- [Aim of the exercise] Retype the items beginning at the line that contains "Given: Expand the Balanced output row" and ending after the line that contains "pos(471,340)", reproducing each line exactly as it appears.

- [Information supplied]
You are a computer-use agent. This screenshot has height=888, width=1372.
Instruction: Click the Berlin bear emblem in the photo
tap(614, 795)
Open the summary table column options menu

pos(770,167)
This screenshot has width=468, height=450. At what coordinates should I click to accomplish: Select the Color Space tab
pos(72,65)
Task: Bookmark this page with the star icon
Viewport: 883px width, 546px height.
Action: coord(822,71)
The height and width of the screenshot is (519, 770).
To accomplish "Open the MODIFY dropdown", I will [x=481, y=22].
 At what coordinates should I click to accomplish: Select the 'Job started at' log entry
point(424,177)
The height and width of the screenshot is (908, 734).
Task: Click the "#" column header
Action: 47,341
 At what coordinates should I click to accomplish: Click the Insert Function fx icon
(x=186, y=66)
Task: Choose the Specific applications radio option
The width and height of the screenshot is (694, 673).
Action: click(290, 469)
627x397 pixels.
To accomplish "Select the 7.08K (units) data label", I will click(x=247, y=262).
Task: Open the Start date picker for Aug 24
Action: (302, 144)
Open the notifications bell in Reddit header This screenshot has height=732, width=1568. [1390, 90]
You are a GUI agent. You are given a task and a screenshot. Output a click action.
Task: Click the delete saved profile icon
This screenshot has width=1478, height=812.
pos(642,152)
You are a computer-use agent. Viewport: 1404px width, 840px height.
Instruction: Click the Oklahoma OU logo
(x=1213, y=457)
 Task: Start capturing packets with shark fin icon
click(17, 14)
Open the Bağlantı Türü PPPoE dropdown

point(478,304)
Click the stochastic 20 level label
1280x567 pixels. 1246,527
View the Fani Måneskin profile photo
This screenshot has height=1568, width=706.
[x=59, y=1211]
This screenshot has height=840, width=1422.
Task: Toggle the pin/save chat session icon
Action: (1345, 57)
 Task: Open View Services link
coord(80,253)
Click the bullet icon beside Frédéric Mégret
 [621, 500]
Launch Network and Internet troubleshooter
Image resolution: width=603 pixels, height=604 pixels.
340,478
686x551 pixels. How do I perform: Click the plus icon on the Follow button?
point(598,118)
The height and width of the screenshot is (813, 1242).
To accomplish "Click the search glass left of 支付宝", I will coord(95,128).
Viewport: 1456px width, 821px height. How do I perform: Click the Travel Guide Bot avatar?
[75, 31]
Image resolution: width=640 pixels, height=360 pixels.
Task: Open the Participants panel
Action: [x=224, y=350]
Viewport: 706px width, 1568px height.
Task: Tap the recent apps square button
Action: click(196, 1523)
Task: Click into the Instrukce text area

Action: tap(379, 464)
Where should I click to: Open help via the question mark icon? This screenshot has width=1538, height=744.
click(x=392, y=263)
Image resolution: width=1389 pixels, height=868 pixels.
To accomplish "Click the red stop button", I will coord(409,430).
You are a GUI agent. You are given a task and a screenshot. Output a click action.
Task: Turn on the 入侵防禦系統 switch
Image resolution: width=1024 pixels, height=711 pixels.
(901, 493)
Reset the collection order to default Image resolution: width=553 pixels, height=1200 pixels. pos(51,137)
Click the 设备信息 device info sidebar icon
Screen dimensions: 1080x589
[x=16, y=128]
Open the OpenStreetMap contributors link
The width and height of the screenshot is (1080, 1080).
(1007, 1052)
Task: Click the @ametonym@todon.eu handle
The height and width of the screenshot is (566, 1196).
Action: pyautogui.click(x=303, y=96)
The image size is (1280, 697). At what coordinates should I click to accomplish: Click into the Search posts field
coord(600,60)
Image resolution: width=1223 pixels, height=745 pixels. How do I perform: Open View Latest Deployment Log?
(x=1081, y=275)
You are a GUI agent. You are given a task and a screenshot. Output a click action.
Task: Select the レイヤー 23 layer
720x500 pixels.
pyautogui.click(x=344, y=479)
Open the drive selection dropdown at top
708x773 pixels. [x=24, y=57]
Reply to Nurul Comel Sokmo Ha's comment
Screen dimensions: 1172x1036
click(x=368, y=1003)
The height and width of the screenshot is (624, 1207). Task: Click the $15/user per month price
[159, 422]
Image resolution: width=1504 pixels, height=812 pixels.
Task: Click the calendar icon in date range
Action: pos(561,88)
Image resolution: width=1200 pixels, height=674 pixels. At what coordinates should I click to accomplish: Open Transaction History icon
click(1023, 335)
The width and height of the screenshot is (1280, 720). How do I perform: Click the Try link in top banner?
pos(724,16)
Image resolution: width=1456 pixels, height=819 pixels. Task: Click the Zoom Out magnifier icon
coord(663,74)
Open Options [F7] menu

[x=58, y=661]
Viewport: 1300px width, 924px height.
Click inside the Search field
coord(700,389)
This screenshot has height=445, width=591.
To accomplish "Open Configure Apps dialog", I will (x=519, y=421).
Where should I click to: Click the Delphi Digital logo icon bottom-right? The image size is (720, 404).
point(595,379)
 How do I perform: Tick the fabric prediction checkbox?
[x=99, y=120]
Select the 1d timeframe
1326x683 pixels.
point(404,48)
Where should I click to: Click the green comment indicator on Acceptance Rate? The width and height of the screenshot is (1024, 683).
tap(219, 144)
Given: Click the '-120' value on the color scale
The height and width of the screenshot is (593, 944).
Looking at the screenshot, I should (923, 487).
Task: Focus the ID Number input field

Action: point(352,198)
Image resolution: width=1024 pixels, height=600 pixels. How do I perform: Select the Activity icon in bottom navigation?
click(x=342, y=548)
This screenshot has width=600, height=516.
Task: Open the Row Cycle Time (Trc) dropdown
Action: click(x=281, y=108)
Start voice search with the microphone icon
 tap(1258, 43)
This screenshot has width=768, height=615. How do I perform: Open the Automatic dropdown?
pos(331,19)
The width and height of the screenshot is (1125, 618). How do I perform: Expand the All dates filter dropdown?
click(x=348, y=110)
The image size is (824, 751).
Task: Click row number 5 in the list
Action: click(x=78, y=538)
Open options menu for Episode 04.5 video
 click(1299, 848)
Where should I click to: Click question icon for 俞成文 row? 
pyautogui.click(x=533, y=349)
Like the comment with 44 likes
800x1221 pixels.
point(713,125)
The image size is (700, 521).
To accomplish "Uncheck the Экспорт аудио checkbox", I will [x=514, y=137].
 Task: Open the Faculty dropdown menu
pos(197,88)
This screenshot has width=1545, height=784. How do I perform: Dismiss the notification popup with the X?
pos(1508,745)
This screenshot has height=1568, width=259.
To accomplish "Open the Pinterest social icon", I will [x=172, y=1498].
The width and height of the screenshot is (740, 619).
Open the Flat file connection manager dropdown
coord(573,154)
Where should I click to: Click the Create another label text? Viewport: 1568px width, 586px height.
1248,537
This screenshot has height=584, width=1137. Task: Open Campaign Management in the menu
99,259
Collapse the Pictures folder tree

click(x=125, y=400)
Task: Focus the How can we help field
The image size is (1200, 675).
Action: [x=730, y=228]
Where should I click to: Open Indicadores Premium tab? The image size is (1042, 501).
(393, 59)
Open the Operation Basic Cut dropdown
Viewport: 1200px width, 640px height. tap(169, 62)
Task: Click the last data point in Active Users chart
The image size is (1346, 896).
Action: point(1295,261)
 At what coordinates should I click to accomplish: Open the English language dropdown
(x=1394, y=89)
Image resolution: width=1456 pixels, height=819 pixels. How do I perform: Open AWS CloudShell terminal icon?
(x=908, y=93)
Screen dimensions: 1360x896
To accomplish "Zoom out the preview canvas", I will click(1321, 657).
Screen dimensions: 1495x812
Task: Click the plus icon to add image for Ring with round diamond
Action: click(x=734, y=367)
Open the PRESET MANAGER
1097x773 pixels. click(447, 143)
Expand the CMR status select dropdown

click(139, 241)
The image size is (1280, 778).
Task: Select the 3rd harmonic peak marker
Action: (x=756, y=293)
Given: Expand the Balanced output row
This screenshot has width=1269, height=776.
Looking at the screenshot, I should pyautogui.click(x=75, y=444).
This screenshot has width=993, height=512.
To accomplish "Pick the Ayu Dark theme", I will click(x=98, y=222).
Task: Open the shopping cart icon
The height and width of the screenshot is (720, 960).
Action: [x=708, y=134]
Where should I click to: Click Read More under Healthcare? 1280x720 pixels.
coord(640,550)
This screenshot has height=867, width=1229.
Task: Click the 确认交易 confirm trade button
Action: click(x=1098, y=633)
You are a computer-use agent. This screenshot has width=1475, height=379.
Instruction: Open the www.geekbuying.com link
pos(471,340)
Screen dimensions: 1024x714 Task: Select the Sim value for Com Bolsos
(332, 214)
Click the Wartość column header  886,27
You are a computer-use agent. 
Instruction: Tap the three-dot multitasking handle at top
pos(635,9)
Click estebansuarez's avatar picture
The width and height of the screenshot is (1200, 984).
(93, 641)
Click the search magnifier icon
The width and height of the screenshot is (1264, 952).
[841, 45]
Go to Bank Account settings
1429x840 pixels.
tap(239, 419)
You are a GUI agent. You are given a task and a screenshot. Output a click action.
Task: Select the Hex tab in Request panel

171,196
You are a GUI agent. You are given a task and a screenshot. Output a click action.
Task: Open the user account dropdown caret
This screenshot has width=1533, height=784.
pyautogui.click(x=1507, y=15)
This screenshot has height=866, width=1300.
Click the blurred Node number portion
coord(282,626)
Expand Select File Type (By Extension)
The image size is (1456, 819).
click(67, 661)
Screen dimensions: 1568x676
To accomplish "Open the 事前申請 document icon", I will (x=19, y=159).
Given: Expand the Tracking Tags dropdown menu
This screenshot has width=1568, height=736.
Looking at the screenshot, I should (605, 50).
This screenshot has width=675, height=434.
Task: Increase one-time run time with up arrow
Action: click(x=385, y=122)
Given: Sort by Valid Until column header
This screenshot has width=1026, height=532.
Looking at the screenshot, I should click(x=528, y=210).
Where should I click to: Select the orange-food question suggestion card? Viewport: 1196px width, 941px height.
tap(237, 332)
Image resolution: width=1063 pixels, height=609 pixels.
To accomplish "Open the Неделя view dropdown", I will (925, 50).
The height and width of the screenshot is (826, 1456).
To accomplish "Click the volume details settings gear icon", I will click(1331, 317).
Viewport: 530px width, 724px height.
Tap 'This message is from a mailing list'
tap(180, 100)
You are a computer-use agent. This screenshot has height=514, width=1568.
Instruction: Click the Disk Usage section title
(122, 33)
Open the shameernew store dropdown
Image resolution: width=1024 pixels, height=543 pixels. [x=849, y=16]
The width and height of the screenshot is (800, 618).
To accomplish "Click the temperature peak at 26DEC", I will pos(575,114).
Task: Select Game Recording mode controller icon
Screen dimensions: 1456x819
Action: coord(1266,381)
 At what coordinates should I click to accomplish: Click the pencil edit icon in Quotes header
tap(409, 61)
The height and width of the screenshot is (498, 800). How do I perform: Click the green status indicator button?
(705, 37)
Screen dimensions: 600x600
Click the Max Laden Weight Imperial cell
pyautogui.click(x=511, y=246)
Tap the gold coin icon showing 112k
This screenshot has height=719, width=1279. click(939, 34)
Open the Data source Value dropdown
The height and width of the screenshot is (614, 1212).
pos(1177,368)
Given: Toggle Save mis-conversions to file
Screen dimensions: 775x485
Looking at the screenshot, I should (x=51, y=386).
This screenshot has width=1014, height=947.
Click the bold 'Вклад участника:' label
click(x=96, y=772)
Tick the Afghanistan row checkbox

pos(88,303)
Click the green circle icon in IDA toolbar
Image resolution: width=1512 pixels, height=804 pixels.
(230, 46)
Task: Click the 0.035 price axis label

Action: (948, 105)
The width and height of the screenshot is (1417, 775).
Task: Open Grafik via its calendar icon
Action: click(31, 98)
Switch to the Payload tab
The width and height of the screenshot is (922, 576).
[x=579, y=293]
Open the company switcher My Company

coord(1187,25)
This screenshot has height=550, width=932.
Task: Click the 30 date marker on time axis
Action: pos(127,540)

- [Solution for this task]
Given: Expand the Balanced output row
This screenshot has width=1269, height=776.
Looking at the screenshot, I should pyautogui.click(x=75, y=444).
This screenshot has width=993, height=512.
To accomplish "Pick the Ayu Dark theme", I will click(x=98, y=222).
Task: Open the shopping cart icon
The height and width of the screenshot is (720, 960).
Action: [x=708, y=134]
Where should I click to: Click Read More under Healthcare? 1280x720 pixels.
coord(640,550)
This screenshot has height=867, width=1229.
Task: Click the 确认交易 confirm trade button
Action: click(x=1098, y=633)
You are a computer-use agent. This screenshot has width=1475, height=379.
Instruction: Open the www.geekbuying.com link
pos(471,340)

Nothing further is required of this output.